# Extract provided

=====

Not sure whether it makes a difference performance wise but I am always reluctant to use reluctant quantifiers. I'd rather do

irb(main):003:0> "a[b]c".gsub /\[[^\]]*\]/, ' '
=> "a c"

Kind regards

  robert

···

On 18.09.2008 17:47, Fritzek wrote:

Hi Sebastian

thanks for the solution. works perfect.

Fritzek

On 18 Sep., 17:31, Sebastian Hungerecker <sep...@googlemail.com> > wrote:

Fritzek wrote:

short question how to use regexp the right way
given is a="a[b]c"
I nedd b="a c"

"a[b]c".gsub(/\[.*?\]/, " ")

Hi Robert

thanks for your objection, but could you shortly explain the
difference (for regexp dummies like me)?

Fritzek

···

On 18 Sep., 22:13, Robert Klemme <shortcut...@googlemail.com> wrote:

On 18.09.2008 17:47, Fritzek wrote:

> Hi Sebastian

> thanks for the solution. works perfect.

> Fritzek

> On 18 Sep., 17:31, Sebastian Hungerecker <sep...@googlemail.com> > > wrote:
>> Fritzek wrote:
>>> short question how to use regexp the right way
>>> given is a="a[b]c"
>>> I nedd b="a c"
>> "a[b]c".gsub(/\[.*?\]/, " ")

Not sure whether it makes a difference performance wise but I am always
reluctant to use reluctant quantifiers. I'd rather do

irb(main):003:0> "a[b]c".gsub /\[[^\]]*\]/, ' '
=> "a c"

Kind regards

    robert

Ideally you read "Mastering Regular Expressions" which explains such
topics very nicely.

I believe it is generally better to be more specific about what is to
match (mainly for robustness reasons). Also, with the reluctant
quantifier for every character in the input a match against the next
sub pattern needs to be tested OR there needs to be backtracking to
find out whether there is a shorter match afterwards. Both seem not
very efficient. Granted, this is no hard evidence, but if you are
curious I suggest you do some benchmarks and read the book; it's
really good!

=====

# Exercise requirements
Please quote the whole mailing-list thread about the regular expression word for word. You won't need the material that comes next.

# Supplied material

=====

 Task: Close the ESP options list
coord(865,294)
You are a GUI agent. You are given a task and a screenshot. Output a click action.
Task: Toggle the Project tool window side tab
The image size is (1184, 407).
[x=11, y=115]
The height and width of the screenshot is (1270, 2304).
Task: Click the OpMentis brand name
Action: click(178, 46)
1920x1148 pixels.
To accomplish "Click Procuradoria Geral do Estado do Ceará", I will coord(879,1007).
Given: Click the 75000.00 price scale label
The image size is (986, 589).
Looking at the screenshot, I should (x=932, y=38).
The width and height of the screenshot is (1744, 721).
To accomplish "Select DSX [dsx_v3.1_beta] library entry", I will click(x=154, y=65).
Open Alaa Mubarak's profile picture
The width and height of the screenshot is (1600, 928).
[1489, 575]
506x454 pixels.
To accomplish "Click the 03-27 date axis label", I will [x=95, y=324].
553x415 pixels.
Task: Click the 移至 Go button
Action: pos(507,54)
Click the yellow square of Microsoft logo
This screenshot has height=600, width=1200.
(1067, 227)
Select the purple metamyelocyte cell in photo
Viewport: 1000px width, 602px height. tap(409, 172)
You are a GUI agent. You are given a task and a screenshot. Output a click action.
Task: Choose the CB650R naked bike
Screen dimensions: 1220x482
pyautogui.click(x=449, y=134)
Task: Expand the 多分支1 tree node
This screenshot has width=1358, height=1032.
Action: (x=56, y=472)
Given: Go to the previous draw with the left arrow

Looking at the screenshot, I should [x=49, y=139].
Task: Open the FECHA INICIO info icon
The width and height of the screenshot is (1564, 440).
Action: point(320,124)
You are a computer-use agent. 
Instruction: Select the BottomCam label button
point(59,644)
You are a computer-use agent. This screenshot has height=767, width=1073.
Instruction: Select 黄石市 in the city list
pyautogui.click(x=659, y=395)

=====

# In response
Not sure whether it makes a difference performance wise but I am always reluctant to use reluctant quantifiers. I'd rather do

irb(main):003:0> "a[b]c".gsub /\[[^\]]*\]/, ' '
=> "a c"

Kind regards

  robert

···

On 18.09.2008 17:47, Fritzek wrote:

Hi Sebastian

thanks for the solution. works perfect.

Fritzek

On 18 Sep., 17:31, Sebastian Hungerecker <sep...@googlemail.com> > wrote:

Fritzek wrote:

short question how to use regexp the right way
given is a="a[b]c"
I nedd b="a c"

"a[b]c".gsub(/\[.*?\]/, " ")

Hi Robert

thanks for your objection, but could you shortly explain the
difference (for regexp dummies like me)?

Fritzek

···

On 18 Sep., 22:13, Robert Klemme <shortcut...@googlemail.com> wrote:

On 18.09.2008 17:47, Fritzek wrote:

> Hi Sebastian

> thanks for the solution. works perfect.

> Fritzek

> On 18 Sep., 17:31, Sebastian Hungerecker <sep...@googlemail.com> > > wrote:
>> Fritzek wrote:
>>> short question how to use regexp the right way
>>> given is a="a[b]c"
>>> I nedd b="a c"
>> "a[b]c".gsub(/\[.*?\]/, " ")

Not sure whether it makes a difference performance wise but I am always
reluctant to use reluctant quantifiers. I'd rather do

irb(main):003:0> "a[b]c".gsub /\[[^\]]*\]/, ' '
=> "a c"

Kind regards

    robert

Ideally you read "Mastering Regular Expressions" which explains such
topics very nicely.

I believe it is generally better to be more specific about what is to
match (mainly for robustness reasons). Also, with the reluctant
quantifier for every character in the input a match against the next
sub pattern needs to be tested OR there needs to be backtracking to
find out whether there is a shorter match afterwards. Both seem not
very efficient. Granted, this is no hard evidence, but if you are
curious I suggest you do some benchmarks and read the book; it's
really good!